2) You need to call an exception handler, and the routine with the overflow
	is ended.  We need to know which exception handler to call.

3) You want to clamp the value to a reasonable range and continue.  The
	reasonable values need to be looked up somewhere.

4) You just want to crash the program.  If a debugger is attached, it can
	say where the overflow occurred.

Trapping on overflow instructions really are only useful for #4.  Let's
look at how the other cases could be handled, with a) meaning using
branches, and b) mean using a trapping instruction.
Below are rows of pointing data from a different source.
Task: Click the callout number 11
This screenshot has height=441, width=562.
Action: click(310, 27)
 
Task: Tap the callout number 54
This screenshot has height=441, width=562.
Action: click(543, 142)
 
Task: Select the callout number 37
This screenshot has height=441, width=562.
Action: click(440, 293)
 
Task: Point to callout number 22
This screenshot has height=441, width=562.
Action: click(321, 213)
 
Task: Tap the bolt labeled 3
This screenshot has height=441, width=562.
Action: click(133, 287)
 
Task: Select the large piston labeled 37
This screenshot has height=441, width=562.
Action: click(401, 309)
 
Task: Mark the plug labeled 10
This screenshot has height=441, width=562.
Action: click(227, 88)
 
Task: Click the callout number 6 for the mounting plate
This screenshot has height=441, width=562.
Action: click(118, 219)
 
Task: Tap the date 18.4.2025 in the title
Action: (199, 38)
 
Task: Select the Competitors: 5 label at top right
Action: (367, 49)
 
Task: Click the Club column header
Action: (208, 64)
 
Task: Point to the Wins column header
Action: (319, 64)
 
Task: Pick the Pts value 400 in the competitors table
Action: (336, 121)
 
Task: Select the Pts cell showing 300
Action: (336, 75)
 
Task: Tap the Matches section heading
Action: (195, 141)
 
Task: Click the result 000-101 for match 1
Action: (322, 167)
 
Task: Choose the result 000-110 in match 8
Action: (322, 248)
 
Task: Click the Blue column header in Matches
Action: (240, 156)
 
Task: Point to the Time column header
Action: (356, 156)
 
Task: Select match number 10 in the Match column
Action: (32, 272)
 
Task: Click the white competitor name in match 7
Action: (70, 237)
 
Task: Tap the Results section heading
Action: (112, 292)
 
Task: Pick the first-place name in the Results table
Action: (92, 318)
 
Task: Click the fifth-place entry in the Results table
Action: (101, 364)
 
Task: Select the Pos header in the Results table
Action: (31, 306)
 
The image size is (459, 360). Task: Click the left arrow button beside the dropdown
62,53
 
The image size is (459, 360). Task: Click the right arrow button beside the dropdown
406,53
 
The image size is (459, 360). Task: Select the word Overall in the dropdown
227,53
1a) (BigInt): After doing an operation which could overflow, use a
	conditional branch to jump to code to convert to BigInt, which
	then jumps back.  Overhead is basically the branch-on-overflow
	instruction.

1b) (BigInt with traps). Hardware traps to the OS, which needs to prepare
	the required structures describing the exception (all regs and
	the address), and then call the signal handler.  The signal
	handler needs to look up the address of the trap with a table
	describing what to do for this particular operation which
	overflowed.  Each table entry needs to describe, in detail, what
	registers are involved (the sources and the dest), and where to
	return once the BigInt has been created.  This requires massive
	changes to the compiler (and possibly linker) to prepare these
	tables.  The compiler must guarantee that changing the dest
	register to a pointer to BigInt works properly (otherwise,
	special code needs to be emitted for each potentially trapping
	instruction to try to recover).

2a) (Try/Catch): After doing an operation which could overflow, use a
	conditional branch to jump to the catch block.

2b) (Try/Catch with traps).  Repeat all the OS work and call the signal
	handler.  Now, it just needs a table entry describing where to
	jump to to enter the catch block.  Almost all the complexity of
	1b), but without needing the register details.

3a) (Clamp): After doing an operation which could overflow, use a
	conditional branch to do the MIN/MAX operations to bring it back
	within range and then jump back.

3b) (Clamp with trap): Basically the same as 1b), but there's an alternative
	if the clamps are global (MAX_INT/MIN_INT).  The exception handler
	can read the instruction which trapped, figure out the source and
	dest registers, re-do the calculation, and clamp the destination
	to MIN or MAX, and return to just after the instruction which
	trapped.

4a) (Crash): Every operation could overflow needs a conditional branch
	after it to branch to a crashing instruction (or a branch over
	an undefined instruction if there's no overflow).

4b) (Crash with trap): Use operations which trap on overflow.  This takes
	no new instructions and costs no performance.

Basically, all a) cases are:

	op_with_might_overflow();
	if(overflow_happened) {
		handle the overflow
	}

Trapping-on-overflow instructions are clearly useless for languages
which care about overflow.  To save one branch instruction, an entry is
needed to describe how to handle the overflow, which is certainly larger
than a branch instruction.  And the code to "handle the overflow" is
needed in any case.  And this assume some sort of instant lookup--of the
1000 overflow instructions, we need a hash table to look up the address,
which is more overhead.

Trapping on overflow instructions are useful as a debug aid for
languages which don't care about overflow--but then you're optimizing
something nearly useless.  It also might be helpful if global clamping
to MIN/MAX was useful (and I don't think it is).

Instruction sets which make detecting overflow difficult (say, RISC-V),
would do well to make branch-on-overflow efficient and easy.  But adding
trap-on-overflow instructions is a waste of effort.

Note that using traps on data access violations which are "fixed" by
signal handlers CAN work out.  They are slow, but as long as the
exception handler can fix the access violation and return right to the
instruction which failed (without needing to know ANYTHING about that
instruction in particular), this can work fine.  But integer overflow
doesn't work like that--it's generally not possible to figure out
in the trap handler what to do without more information.